Richard Latham, a lawyer for the IPCC, told an administrative inquest hearing in London: ”The situation is this: there is an intention to report before Christmas [December 25].
”No one would expect an investigation such as this to be hurried. It must be wide-ranging and conducted with very considerable care.”
Latham said the inquiry will remain confidential for the time being.
”There is no intention on the part of the IPCC of providing what might be described as a running commentary on the progress of the investigation,” he told Inner South District Coroner’s Court in Southwark.
The lawyer also hinted at the possibility of criminal or disciplinary proceedings being initiated.
John Cummins, IPCC senior investigating officer, also spoke at the hearing.
He said the metropolitan police have given investigators a ”comprehensive handover package … There is a considerable amount of fresh work to be done.”
No members of the De Menezes family were present at the hearing, but one of its lawyers who attended, Marcia Willis-Stewart, said afterwards the relatives are keen for the police to forge on with their work.

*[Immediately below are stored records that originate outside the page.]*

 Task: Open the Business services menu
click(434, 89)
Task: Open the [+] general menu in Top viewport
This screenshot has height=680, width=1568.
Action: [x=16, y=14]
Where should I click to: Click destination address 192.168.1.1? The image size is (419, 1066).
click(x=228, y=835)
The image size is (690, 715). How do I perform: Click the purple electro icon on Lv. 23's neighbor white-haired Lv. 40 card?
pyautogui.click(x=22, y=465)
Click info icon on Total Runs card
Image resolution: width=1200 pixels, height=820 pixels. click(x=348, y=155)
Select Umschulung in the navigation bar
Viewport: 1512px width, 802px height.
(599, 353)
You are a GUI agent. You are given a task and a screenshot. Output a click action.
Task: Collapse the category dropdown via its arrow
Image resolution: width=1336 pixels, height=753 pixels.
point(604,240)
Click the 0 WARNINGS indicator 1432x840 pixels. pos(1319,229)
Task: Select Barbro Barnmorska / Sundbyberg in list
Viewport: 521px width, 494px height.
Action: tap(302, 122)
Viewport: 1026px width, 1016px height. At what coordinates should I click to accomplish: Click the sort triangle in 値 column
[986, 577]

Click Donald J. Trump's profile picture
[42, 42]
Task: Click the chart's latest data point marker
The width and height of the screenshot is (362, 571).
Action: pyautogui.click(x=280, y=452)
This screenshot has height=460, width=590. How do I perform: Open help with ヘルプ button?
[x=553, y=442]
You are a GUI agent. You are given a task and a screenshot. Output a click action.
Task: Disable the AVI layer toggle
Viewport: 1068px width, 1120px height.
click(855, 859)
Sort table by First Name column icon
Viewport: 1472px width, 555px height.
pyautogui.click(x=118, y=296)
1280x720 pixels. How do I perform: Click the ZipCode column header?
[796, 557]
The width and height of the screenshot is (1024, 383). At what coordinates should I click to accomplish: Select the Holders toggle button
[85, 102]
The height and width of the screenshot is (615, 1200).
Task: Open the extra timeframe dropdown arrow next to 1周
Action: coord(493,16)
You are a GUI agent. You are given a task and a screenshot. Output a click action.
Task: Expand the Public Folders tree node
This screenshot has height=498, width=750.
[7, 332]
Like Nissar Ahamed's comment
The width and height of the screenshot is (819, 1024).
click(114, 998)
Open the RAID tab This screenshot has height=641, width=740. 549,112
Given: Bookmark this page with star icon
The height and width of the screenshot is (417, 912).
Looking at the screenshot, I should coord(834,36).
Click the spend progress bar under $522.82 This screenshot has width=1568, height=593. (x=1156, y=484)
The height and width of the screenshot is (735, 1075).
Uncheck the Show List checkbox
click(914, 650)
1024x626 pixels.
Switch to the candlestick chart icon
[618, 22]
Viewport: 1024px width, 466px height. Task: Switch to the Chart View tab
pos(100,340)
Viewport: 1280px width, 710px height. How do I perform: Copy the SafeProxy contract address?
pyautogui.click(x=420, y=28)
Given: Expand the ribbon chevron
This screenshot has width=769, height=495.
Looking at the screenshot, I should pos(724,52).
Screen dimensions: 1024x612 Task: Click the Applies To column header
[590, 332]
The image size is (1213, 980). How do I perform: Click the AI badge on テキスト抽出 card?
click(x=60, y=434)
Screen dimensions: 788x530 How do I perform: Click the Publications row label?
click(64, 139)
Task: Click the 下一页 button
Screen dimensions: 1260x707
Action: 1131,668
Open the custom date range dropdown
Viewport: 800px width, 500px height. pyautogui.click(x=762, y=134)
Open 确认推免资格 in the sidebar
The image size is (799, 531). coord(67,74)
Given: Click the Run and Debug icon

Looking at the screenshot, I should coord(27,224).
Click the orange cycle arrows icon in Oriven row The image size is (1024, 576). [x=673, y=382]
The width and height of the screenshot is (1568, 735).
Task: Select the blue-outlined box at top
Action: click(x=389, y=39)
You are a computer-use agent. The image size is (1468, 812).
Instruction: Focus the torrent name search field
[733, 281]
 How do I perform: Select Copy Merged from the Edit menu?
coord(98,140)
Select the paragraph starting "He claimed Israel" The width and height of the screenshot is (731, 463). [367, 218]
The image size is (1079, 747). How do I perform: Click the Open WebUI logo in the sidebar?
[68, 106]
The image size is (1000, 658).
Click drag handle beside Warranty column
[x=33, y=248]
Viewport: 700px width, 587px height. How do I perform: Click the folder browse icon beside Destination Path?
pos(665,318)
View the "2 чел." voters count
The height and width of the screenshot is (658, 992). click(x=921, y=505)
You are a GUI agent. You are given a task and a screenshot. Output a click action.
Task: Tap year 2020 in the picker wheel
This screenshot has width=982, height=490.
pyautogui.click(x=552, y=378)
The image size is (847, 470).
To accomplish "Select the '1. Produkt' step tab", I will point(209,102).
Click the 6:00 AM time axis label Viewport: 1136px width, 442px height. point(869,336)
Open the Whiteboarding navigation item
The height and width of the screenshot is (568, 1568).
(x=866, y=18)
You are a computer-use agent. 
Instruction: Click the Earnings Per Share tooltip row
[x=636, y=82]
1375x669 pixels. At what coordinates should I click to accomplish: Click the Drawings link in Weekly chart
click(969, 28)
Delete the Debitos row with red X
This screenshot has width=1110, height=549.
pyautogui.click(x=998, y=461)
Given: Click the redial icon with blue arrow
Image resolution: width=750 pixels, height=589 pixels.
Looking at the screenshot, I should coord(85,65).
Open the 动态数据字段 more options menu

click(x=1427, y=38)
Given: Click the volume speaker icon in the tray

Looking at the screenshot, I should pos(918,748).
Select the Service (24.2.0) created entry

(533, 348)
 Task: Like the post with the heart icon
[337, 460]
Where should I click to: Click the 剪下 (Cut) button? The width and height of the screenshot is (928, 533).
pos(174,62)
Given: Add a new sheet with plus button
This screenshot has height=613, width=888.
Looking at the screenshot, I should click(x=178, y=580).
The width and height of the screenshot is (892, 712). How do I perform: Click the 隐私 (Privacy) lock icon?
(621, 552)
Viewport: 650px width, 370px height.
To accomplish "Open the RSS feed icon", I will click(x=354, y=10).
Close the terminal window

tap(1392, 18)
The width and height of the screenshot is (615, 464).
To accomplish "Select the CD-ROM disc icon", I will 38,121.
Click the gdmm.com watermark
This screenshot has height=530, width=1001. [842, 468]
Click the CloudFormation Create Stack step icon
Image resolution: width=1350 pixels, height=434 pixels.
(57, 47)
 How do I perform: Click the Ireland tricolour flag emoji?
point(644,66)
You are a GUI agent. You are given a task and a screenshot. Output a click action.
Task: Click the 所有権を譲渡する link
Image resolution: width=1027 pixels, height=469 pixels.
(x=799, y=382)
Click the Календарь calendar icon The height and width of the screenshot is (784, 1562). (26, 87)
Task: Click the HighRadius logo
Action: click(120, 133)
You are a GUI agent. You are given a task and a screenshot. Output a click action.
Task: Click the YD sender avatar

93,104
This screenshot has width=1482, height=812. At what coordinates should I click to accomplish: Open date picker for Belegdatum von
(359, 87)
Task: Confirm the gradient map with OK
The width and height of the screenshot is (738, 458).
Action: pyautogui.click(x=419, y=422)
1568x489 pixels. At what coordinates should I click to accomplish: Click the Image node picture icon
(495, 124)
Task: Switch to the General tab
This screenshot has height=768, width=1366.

”We are, of course, delighted that the coroner set a time frame within which the IPCC have to respond,” she told reporters. ”It is really important that the IPCC are now able to get on with that investigation.”
Also keen for answers, the Brazilian government sent Wagner Goncalves, from the attorney general’s department, Marcio Pereira Pinto Garcia, from the justice ministry, and ambassador Manoel Gomes Pereira, director of the department for Brazilians resident abroad, to London to gather information.
They met senior police officials at Scotland Yard after arriving in London on Monday and are due to speak to IPCC representatives on Wednesday.
The Brazilian team was expected to hold a press conference on Tuesday afternoon.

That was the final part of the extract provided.